* [Task requirements]
[1] In the Cray networking paper below, which company did Cray license the L7R from?
[2] List every topic that the Cray networking paper below says it will briefly discuss.

* [Source text]
((

Future of Networking on
Current Cray Products
May 21, 2001

Jay Blakeborough

Cray Inc.
1340 Mendota Heights Road
Mendota Heights, MN 55212
USA

jb@cray.com
www.cray.com

ABSTRACT:
This white paper discusses networking issues confronting Cray Inc. on currently shipping Cray platforms.  It briefly notes the directions that we have investigated. The primary focus of the paper is the current status of the Cray L7R (Layer 7 Router), which Cray has licensed from Essential Communications for integration into our products. Planned interfaces are outlined and available performance data on Gigabit Ethernet is reported.

 
KEYWORDS:
Networking, Gigabit Ethernet, Cray L7R

Introduction

While I might be the author of this paper, I make absolutely no claims about being a networking expert.  Nearly everything that I've learned on the subject, and the directions chosen, have come from a collaborative effort by several folks at Cray Inc. (Cray) and Essential Communications.  Please refer to the Acknowledgments section for a list of contributors.

This paper was essentially generated by Cray customer desire for network access to currently selling Cray platforms via Gigabit Ethernet (GigE).  Given the outcome of our efforts to provide just that,  we believe a fair amount of history and explanation is necessary to help understand the challenges we have experienced and will face as we move forward.  To that end, the paper briefly discusses Cray Networking History, UNICOS TCP/IP, Research On UNICOS Networking, Options Considered, The Cray L7R, Current Performance, and, Future Directions.
 

Cray Networking History

It's not quite the big bang, but for Cray, the first semblance of networking was through Cray Station software to the Cray Operating System (COS).  The connections were made via FEI hardware and a proprietary protocol called the Station Control Protocol (SCP).  For migration purposes, the SCP protocol was brought forward to the UNICOS Operating System as USCP.  Since UNICOS was based on AT&T System V  UNIX and the Berkeley Software Distribution (BSD) UNIX, it provided the Internet Protocol (IP) and the Transmission Control Protocol (TCP) and hence a path to the future of networking.

))

* [Data listing]
((

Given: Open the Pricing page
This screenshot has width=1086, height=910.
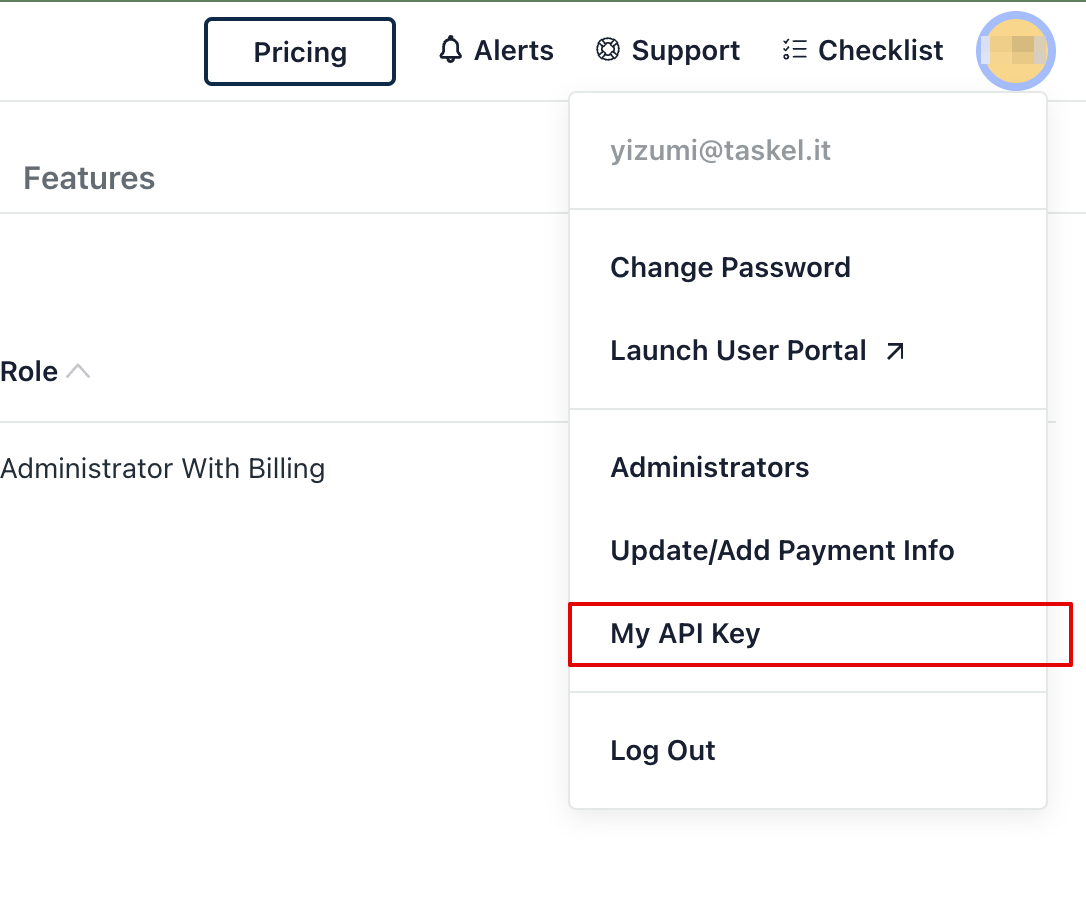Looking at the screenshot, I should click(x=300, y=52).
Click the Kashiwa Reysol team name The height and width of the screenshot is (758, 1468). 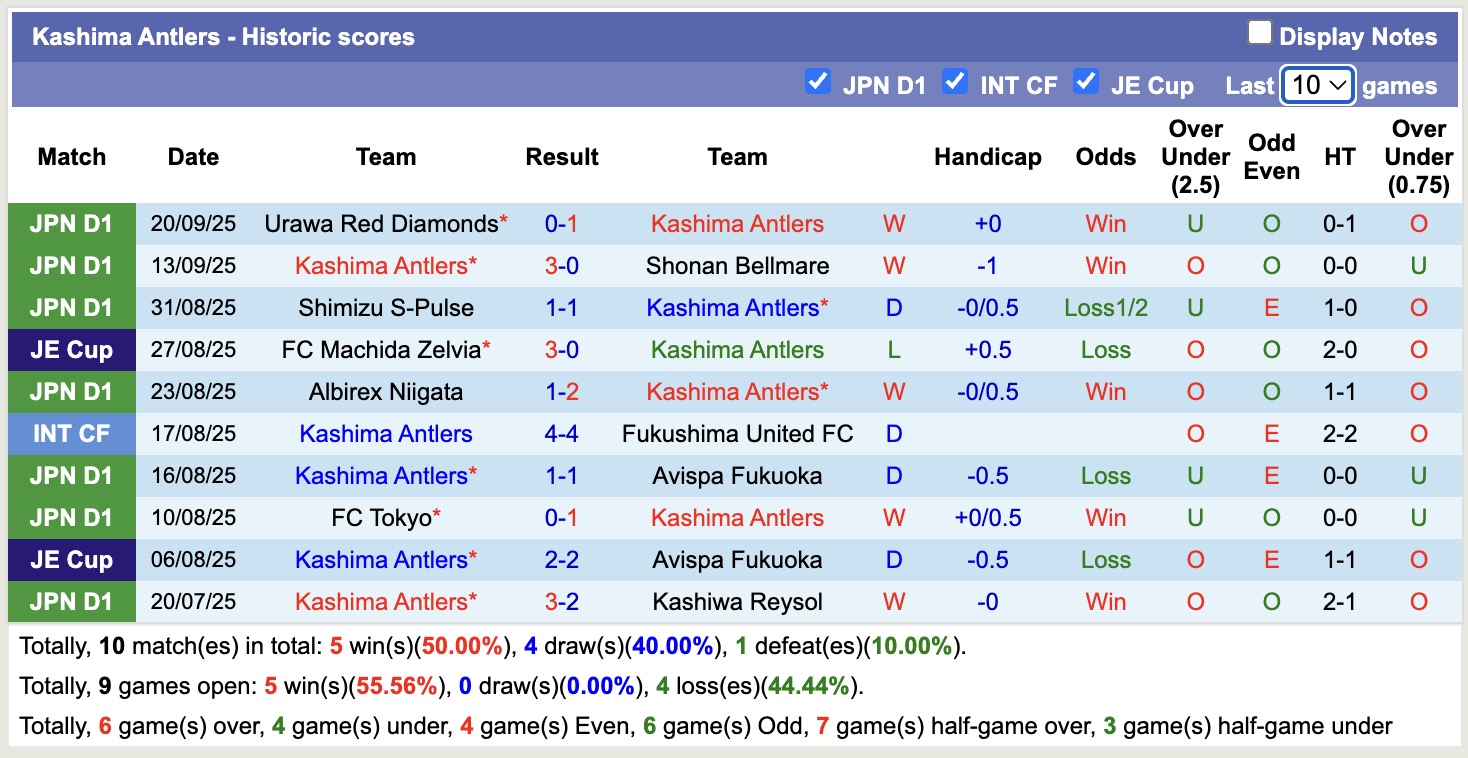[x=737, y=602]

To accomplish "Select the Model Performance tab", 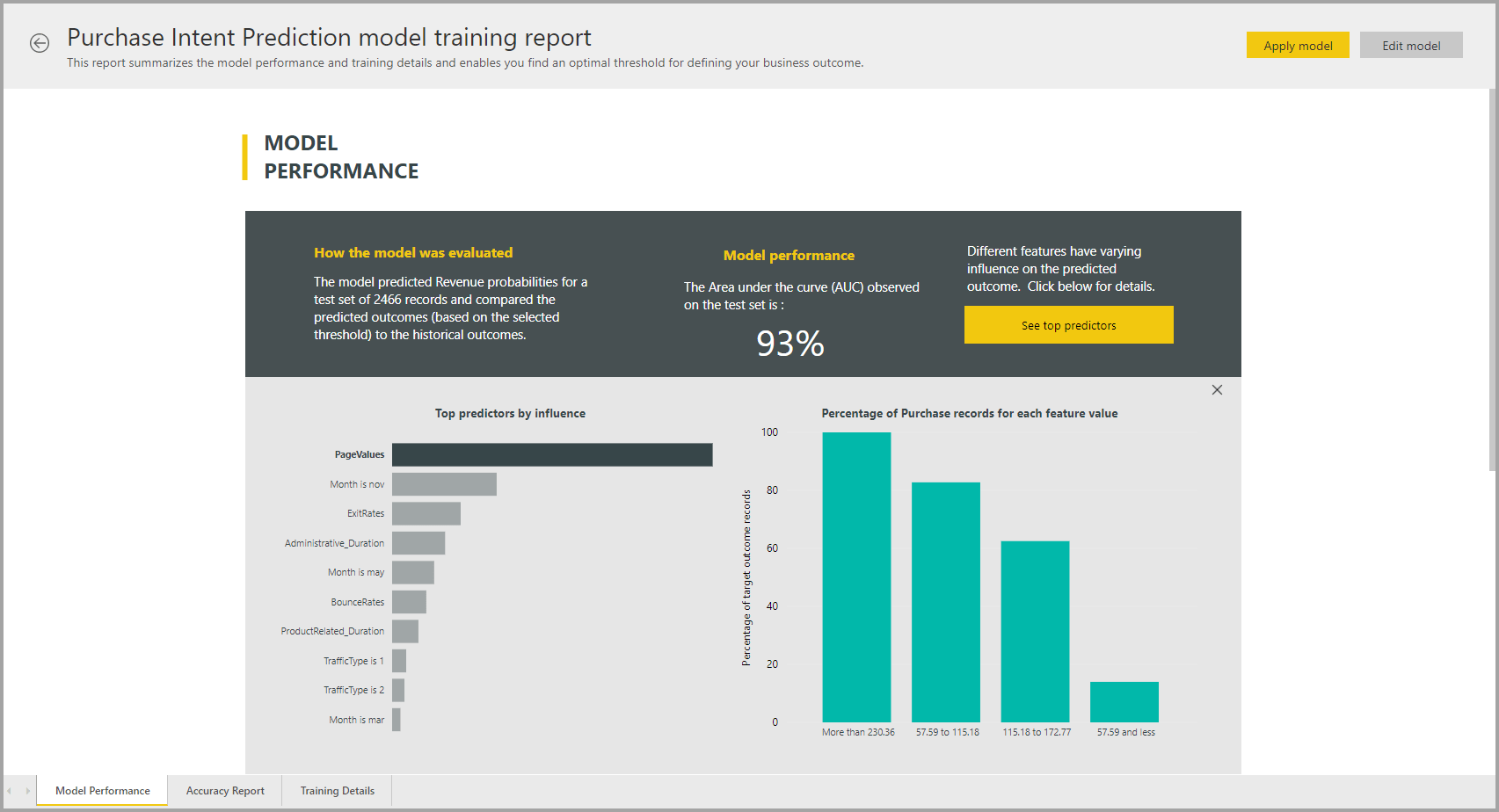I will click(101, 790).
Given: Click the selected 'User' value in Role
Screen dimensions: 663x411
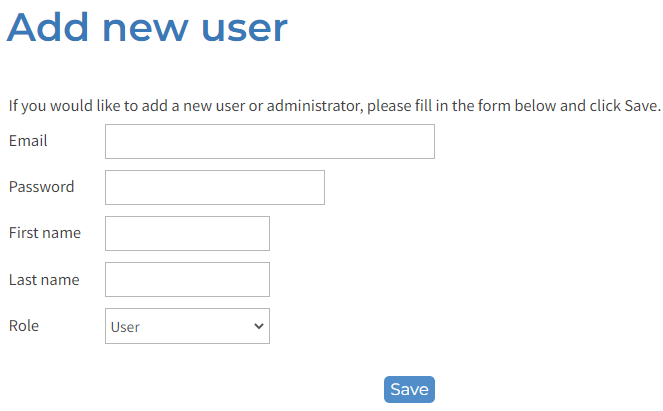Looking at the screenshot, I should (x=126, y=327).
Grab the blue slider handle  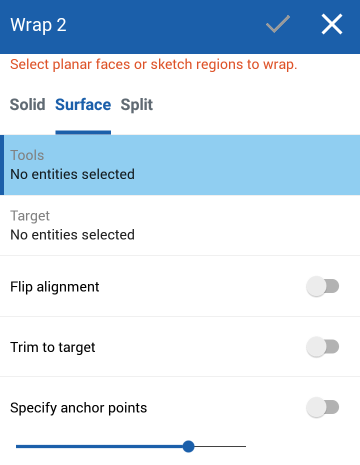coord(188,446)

))

* [Results in order]
[1] Essential Communications

[2]
- Cray Networking History
- UNICOS TCP/IP
- Research On UNICOS Networking
- Options Considered
- The Cray L7R
- Current Performance
- Future Directions